Africa-Press Ethiopia
Stranded in Tijuana, a group of asylum seekers from Cameroon, Uganda and Ethiopia banded together in a shared hotel room. There, they would wait out Trump administration policies that had blocked their ability to request protection in the United States amid the pandemic.
The group has been harassed, threatened and extorted by Mexican officials since their arrival in the border city, an Ethiopian man told human rights researchers.
“The conditions are very horrible,” the man said of the hotel. “We have to buy everything like bed sheets and everything that we need. They give us these rotten mattresses. There are a lot [of] bugs and animals.”
Then, in November, a new hotel owner kicked the group out onto the streets, saying that he doesn’t like Africans, the asylum seeker said.
The group is among many thousands of asylum seekers stuck in Tijuana and along the U.S.-Mexico border who are struggling to survive as their temporary housing options whither and orders blocking their entry to the United States stretch out indefinitely.
Their plight is just one of the examples laid out in a report published by Human Rights First in December that looked at the ways asylum seekers have been increasingly harmed by U.S. immigration policies in 2020, especially those put into place following the arrival of the pandemic.
“This is both a humanitarian disgrace and a legal travesty,” the report says of a series of Trump administration orders.
The group of asylum seekers from African countries, like many others along the U.S.-Mexico border, had been waiting before the pandemic for their numbers to be called on wait lists that have become the de facto process for migrants to request asylum at ports of entry. The policy, known as “metering,” restricted how many asylum seekers ports of entry would process on a given day.
When the pandemic hit, ports of entry stopped processing asylum seekers altogether.

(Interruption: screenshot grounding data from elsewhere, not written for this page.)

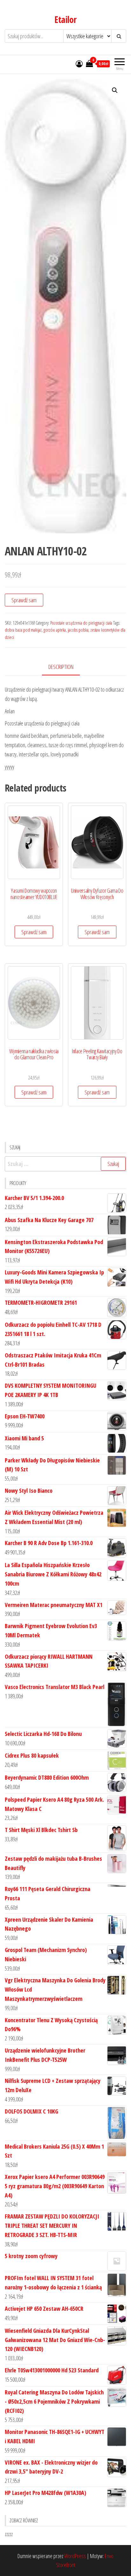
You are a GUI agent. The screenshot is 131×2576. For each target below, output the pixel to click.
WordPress (75, 2556)
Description (60, 667)
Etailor (65, 19)
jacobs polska (78, 630)
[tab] (65, 667)
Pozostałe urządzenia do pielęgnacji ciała (81, 623)
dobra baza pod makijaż (23, 630)
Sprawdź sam (24, 600)
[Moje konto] (79, 63)
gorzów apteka (55, 630)
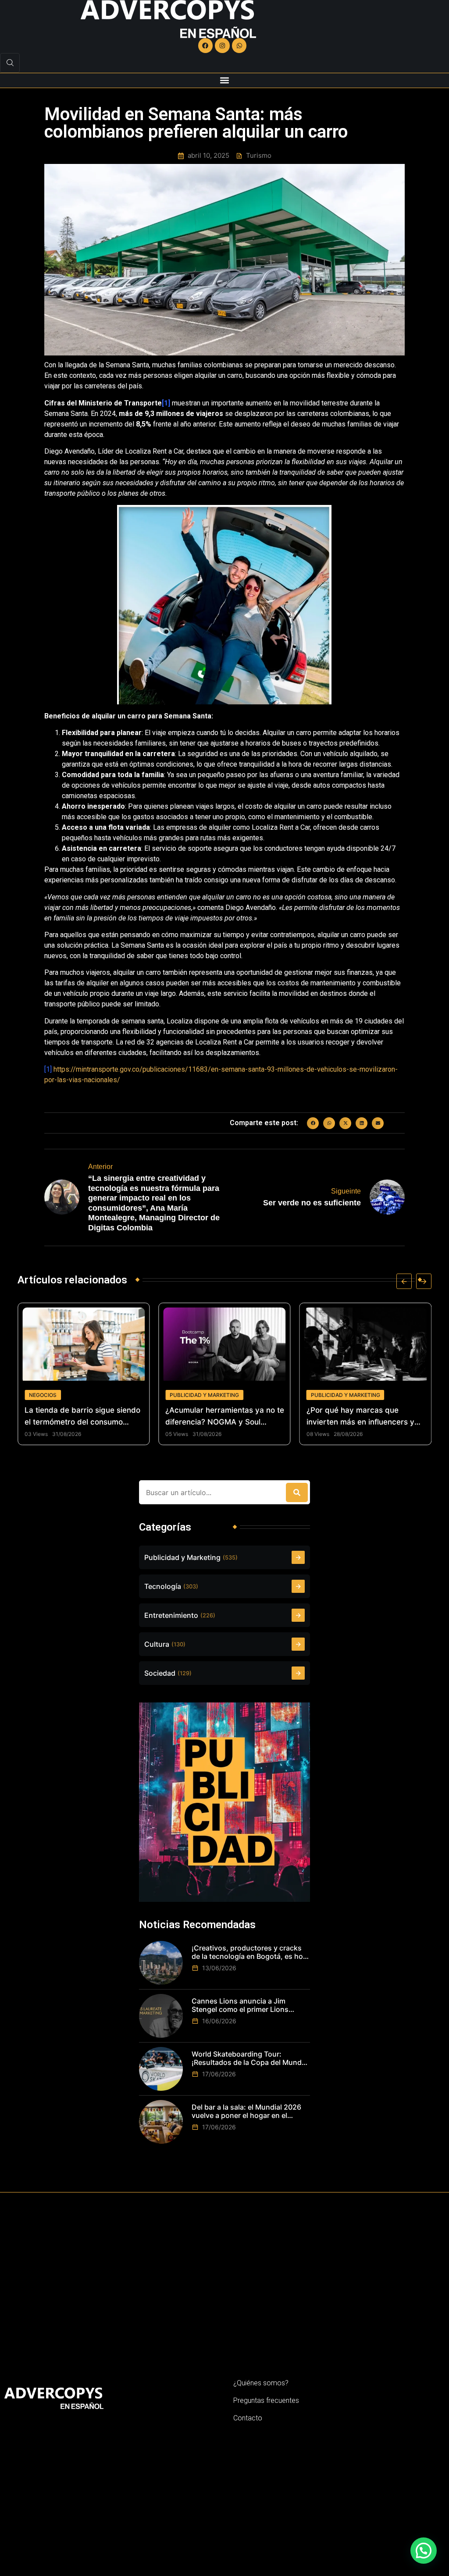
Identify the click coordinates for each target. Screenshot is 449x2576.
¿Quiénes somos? (261, 2383)
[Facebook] (205, 45)
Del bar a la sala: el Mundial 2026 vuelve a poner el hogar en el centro (246, 2111)
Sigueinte (346, 1191)
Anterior (100, 1166)
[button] (224, 80)
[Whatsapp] (239, 45)
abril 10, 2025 (208, 156)
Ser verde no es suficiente (312, 1202)
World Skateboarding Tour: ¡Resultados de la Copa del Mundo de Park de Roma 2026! (249, 2058)
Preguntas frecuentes (266, 2400)
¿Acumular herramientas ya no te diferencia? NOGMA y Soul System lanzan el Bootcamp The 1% (103, 1417)
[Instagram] (222, 45)
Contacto (247, 2418)
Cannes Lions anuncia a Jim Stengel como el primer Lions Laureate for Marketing (240, 2005)
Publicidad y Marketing (83, 1395)
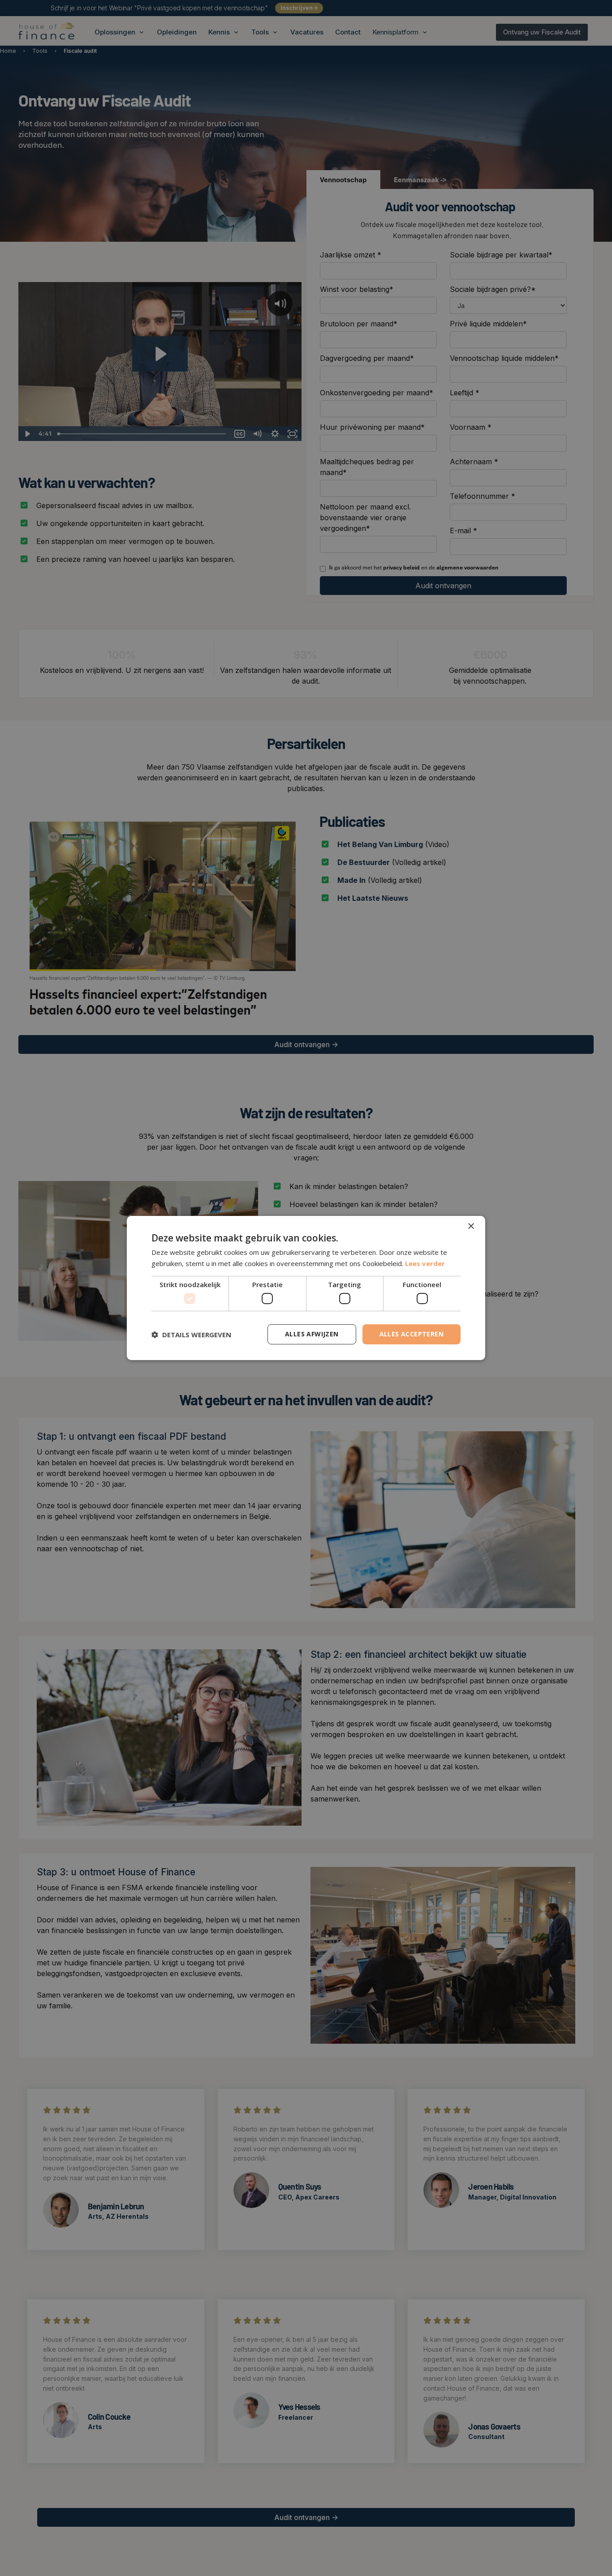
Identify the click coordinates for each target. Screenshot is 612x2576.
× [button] (470, 1226)
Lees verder (425, 1263)
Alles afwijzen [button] (312, 1334)
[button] (191, 1335)
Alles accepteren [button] (411, 1334)
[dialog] (306, 1288)
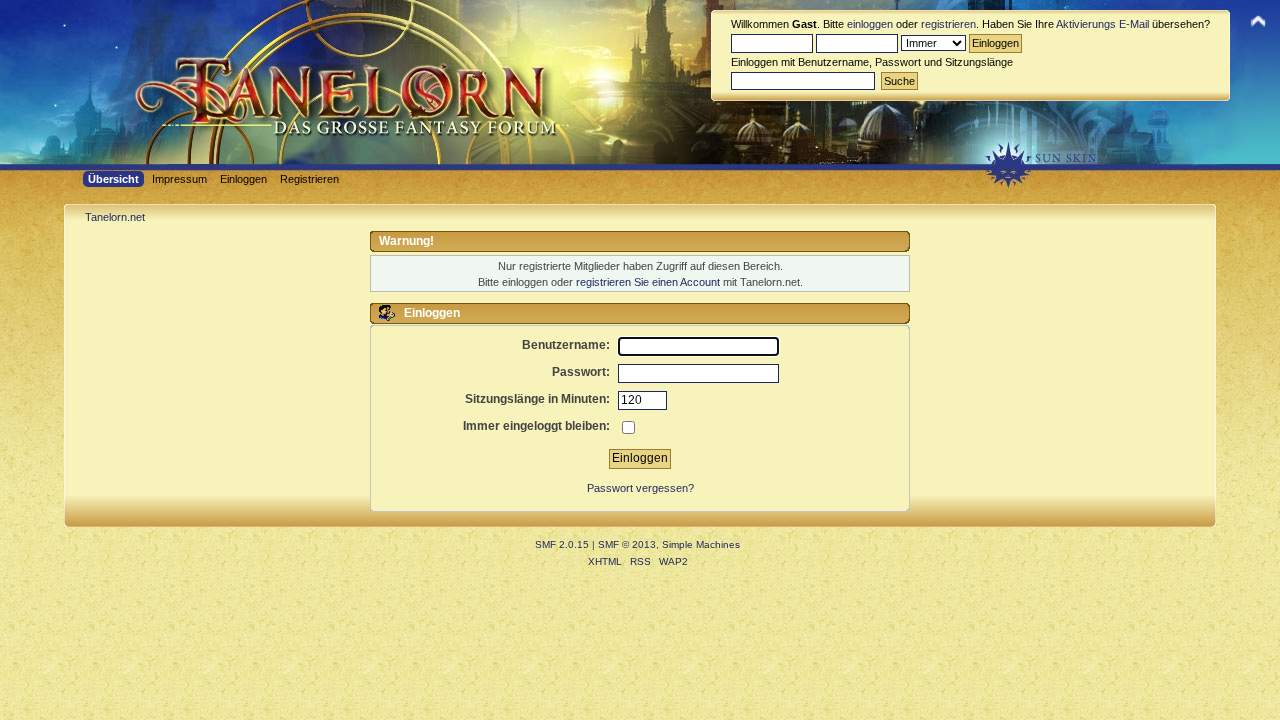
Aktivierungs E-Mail (1102, 24)
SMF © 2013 (627, 544)
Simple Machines (701, 544)
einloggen (870, 24)
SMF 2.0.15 (562, 544)
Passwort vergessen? (640, 488)
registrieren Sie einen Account (648, 282)
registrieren (948, 24)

Then the Trump administration issued an order through the Centers for Disease Control and Prevention to keep asylum seekers who cross into the United States illegally — the only other option when ports of entry are closed — from even taking the beginning steps in the long process of requesting protection in the U.S. asylum system.
Under the order, border officials turn back many asylum seekers to the country they were most recently in — generally Mexico. Officials also detain asylum seekers and then put them on planes back to the countries that they fled.
Sending asylum seekers back to their home countries without screening them to see if they qualify for asylum goes against a key part of international agreements about the treatment of refugees.